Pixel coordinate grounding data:
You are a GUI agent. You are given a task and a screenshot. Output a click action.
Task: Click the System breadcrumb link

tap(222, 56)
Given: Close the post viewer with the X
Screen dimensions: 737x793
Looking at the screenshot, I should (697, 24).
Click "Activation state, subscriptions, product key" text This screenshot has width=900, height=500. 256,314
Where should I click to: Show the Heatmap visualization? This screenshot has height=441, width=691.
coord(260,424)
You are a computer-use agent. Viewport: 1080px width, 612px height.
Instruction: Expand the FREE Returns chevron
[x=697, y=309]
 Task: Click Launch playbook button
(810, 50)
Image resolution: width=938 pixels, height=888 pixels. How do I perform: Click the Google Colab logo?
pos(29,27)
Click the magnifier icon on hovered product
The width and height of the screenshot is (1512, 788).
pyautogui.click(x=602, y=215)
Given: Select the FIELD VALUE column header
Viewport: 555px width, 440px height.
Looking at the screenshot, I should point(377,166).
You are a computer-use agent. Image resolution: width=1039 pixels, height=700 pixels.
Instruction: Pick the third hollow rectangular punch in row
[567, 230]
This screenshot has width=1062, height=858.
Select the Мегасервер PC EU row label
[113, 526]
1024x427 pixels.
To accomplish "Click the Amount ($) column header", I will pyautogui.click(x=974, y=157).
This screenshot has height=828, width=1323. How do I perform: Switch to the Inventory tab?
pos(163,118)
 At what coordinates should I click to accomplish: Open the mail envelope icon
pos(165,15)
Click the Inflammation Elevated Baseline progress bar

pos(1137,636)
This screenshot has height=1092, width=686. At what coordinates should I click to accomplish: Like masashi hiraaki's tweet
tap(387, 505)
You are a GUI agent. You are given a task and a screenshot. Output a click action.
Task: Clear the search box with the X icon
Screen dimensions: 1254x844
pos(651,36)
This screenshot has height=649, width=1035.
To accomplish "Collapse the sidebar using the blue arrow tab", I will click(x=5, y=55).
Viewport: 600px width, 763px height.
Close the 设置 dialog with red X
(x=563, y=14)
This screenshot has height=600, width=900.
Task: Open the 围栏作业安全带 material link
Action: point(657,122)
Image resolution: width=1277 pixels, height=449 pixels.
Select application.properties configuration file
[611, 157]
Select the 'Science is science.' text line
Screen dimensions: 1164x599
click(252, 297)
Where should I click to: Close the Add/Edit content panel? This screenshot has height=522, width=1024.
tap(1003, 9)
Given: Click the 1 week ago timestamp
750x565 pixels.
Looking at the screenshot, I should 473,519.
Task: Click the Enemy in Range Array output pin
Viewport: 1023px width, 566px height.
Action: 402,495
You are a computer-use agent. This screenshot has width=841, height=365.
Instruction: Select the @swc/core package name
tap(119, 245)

> _WHAT THE EXERCISE ASKS_
Repeat the records above exactly, from the first line to the last.

> _SOLVED PROBLEM_
You are a GUI agent. You are given a task and a screenshot. Output a click action.
Task: Click the System breadcrumb link

tap(222, 56)
Given: Close the post viewer with the X
Screen dimensions: 737x793
Looking at the screenshot, I should (697, 24).
Click "Activation state, subscriptions, product key" text This screenshot has width=900, height=500. 256,314
Where should I click to: Show the Heatmap visualization? This screenshot has height=441, width=691.
coord(260,424)
You are a computer-use agent. Viewport: 1080px width, 612px height.
Instruction: Expand the FREE Returns chevron
[x=697, y=309]
 Task: Click Launch playbook button
(810, 50)
Image resolution: width=938 pixels, height=888 pixels. How do I perform: Click the Google Colab logo?
pos(29,27)
Click the magnifier icon on hovered product
The width and height of the screenshot is (1512, 788).
pyautogui.click(x=602, y=215)
Given: Select the FIELD VALUE column header
Viewport: 555px width, 440px height.
Looking at the screenshot, I should point(377,166).
You are a computer-use agent. Image resolution: width=1039 pixels, height=700 pixels.
Instruction: Pick the third hollow rectangular punch in row
[567, 230]
This screenshot has width=1062, height=858.
Select the Мегасервер PC EU row label
[113, 526]
1024x427 pixels.
To accomplish "Click the Amount ($) column header", I will pyautogui.click(x=974, y=157).
This screenshot has height=828, width=1323. How do I perform: Switch to the Inventory tab?
pos(163,118)
 At what coordinates should I click to accomplish: Open the mail envelope icon
pos(165,15)
Click the Inflammation Elevated Baseline progress bar

pos(1137,636)
This screenshot has height=1092, width=686. At what coordinates should I click to accomplish: Like masashi hiraaki's tweet
tap(387, 505)
You are a GUI agent. You are given a task and a screenshot. Output a click action.
Task: Clear the search box with the X icon
Screen dimensions: 1254x844
pos(651,36)
This screenshot has height=649, width=1035.
To accomplish "Collapse the sidebar using the blue arrow tab", I will click(x=5, y=55).
Viewport: 600px width, 763px height.
Close the 设置 dialog with red X
(x=563, y=14)
This screenshot has height=600, width=900.
Task: Open the 围栏作业安全带 material link
Action: point(657,122)
Image resolution: width=1277 pixels, height=449 pixels.
Select application.properties configuration file
[611, 157]
Select the 'Science is science.' text line
Screen dimensions: 1164x599
click(252, 297)
Where should I click to: Close the Add/Edit content panel? This screenshot has height=522, width=1024.
tap(1003, 9)
Given: Click the 1 week ago timestamp
750x565 pixels.
Looking at the screenshot, I should 473,519.
Task: Click the Enemy in Range Array output pin
Viewport: 1023px width, 566px height.
Action: 402,495
You are a computer-use agent. This screenshot has width=841, height=365.
Instruction: Select the @swc/core package name
tap(119, 245)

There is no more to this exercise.